REQUIRED ACTIONS:
[a] Answer these from the post on Access and SQL Server security below:
(i) Which three security mechanisms does the post list?
(ii) When a password is saved, where is the connection string stored?
(iii) What two ways does the post give to avoid saving the password for connecting to the RDBMS?
[b] Extend the post on Access and SQL Server security below with the next part, starting after its last sentence.
[Opening PASSAGE PROVIDED section]
Hopefully some information will help clear up the confusion.
First, we must realize there more than one security mechanism at play here. At most, there can be three;
- Windows Authentication
- RDBMS Security Model
- Access Security
There are several ways to implement security for specific needs, and that can involve one, two or all mechanisms.
The thing is that each mechanism, at least out of the box, is ignorant of other mechanism, and will not in general interact with other mechanisms. It only cares that its own set of credentials is satisfied, regardless if the other mechanism' sets of credential were. That is a important point here.
Here's a common implementation: Some may not even bother with Access security at all, deigning to put the Access file in a folder managed by Windows permissions so workers who do not need to use that database can't open it, and workers who need it can use it. This implementation is sufficient for where we trust the workers to be honest with their data processing and there is no need for giving different permission upon same table to different groups of worker.
This should hint that the more complex interaction we have with a database, so will be the security.
Going to SQL Server; it's special because it does integrate Windows Authentication with its own security mechanism, so for that context, 1 and 2 in the list can be combined. But merely logging in Windows does not give you the golden ticket to the tables in SQL Server. You still have to connect to the source, and it *will* check your credentials at time of connecting.
In case of Access connecting to RDBMS back-end, Access can allow us to save the password in the connection string. This can be a good or bad thing, depending on our specific security needs. If we never ever want a dialog from the RDMBS to pop up asking user for the password, saving password is certainly one way. This still applies even if we use Windows authentication. In such cases, the password is stored as part of Connection string, which is stored in Connect Property of any TableDef or in Connect column of hidden system object MSysObject.
In cases where we do not want the password for connecting to RDBMS to be saved, we can do so in two ways (or combine both for redundancy):
- Writing the DSN, omitting the password and asking the user to fill it in
- Implement your own login windows and pass it to the connection string
In SQL Server's case of using Windows authentication, you don't actually need to log in but this should still prevent the information about Windows login being stored inside Access.
[Closing PASSAGE PROVIDED section]
[Opening EXCERPTED DATA section]
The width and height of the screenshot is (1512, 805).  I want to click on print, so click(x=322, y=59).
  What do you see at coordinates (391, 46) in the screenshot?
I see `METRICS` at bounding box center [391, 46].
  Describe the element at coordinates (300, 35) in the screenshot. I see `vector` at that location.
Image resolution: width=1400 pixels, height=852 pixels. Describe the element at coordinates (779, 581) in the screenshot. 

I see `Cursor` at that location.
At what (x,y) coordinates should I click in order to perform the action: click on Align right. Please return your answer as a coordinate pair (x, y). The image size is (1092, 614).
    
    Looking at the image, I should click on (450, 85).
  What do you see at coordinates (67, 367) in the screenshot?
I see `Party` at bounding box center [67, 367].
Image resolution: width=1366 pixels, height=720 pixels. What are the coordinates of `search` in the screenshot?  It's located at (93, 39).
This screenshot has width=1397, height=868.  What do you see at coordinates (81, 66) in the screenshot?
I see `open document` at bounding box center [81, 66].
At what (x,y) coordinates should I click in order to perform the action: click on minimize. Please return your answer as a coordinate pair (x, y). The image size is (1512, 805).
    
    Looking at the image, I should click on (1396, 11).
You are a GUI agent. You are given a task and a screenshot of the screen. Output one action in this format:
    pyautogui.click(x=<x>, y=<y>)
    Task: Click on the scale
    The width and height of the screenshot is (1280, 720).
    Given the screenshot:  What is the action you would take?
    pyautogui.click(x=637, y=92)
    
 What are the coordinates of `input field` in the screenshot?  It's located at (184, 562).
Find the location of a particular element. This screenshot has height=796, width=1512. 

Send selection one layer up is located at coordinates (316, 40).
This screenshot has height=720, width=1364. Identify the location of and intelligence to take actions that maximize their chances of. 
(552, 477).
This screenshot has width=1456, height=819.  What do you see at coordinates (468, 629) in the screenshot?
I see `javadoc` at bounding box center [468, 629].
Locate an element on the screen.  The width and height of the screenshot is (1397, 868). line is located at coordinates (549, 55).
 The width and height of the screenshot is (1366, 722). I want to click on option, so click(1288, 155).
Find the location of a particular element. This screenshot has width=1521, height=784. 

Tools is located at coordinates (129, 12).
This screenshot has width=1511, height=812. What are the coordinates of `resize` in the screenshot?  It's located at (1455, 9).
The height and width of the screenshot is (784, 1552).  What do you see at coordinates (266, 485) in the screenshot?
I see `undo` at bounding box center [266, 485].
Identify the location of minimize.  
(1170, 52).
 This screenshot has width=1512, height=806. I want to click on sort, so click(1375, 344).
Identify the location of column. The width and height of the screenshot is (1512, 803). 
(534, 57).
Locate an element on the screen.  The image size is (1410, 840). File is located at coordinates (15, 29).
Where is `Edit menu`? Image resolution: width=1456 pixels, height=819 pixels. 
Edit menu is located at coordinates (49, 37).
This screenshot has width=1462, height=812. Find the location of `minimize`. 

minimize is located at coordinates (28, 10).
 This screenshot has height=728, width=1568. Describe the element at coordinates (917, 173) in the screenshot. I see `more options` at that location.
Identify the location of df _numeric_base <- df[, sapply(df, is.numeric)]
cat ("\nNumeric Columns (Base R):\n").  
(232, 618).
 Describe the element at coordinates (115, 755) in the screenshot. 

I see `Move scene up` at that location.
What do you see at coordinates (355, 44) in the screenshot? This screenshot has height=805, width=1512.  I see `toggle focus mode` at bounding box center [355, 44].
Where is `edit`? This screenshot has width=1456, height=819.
[Closing EXCERPTED DATA section]
WRITTEN ANSWERS:
[a]
(i) Windows Authentication, the RDBMS Security Model, and Access Security.
(ii) In the Connect property of any TableDef or in the Connect column of the hidden system object MSysObject.
(iii) Writing the DSN without the password and asking the user to fill it in, or implementing your own login windows and passing the password to the connection string.

[b]
Where does Access security comes in the picture? Nothing. It's not even relevant because at this point, we're still talking about logging to the RDBMS and accessing the data and thus still in context of RDBMS security mechanism.
Does it mean that there's no point of using Access's security? Hardly. ULS still can be usable as a permissions manager to specific Access object; you could deny all permissions to the tables itself and give users permission to the forms only thus ensuring that they don't edit the table directly. This is something that Windows and RDBMS security cannot stop because once you've already logged in and connected, you are now past their gate. To put this bluntly- they don't know and don't care about the manner of how data is modified as long their *own* credential is satisfied. Thus, Access (and as well as any front-end clients) must manage their own object and ensure that users only go through the proper channels without getting cute and using shift bypass or linking to the table or whatever they come up with circumventing the security.
But that's not the only approach we can take, as this require us implement all (or at least just RDMBS's and Access's) security mechanism and can be labor intensive for little gain (and if company can't trust their employees, then they probably have bigger problems). One lazy implementation could be to require a timestamp and userstamp for any and all data modification, allowing us to stay within RDBMS's security mechanism, and if one user goes rogue, it's on the trail and we can rollback the changes and fire the bastard.
I hope this help illustrate few possible scenarios, and how each security mechanism can be used to provide control over the access, and understanding how they interact (or don't).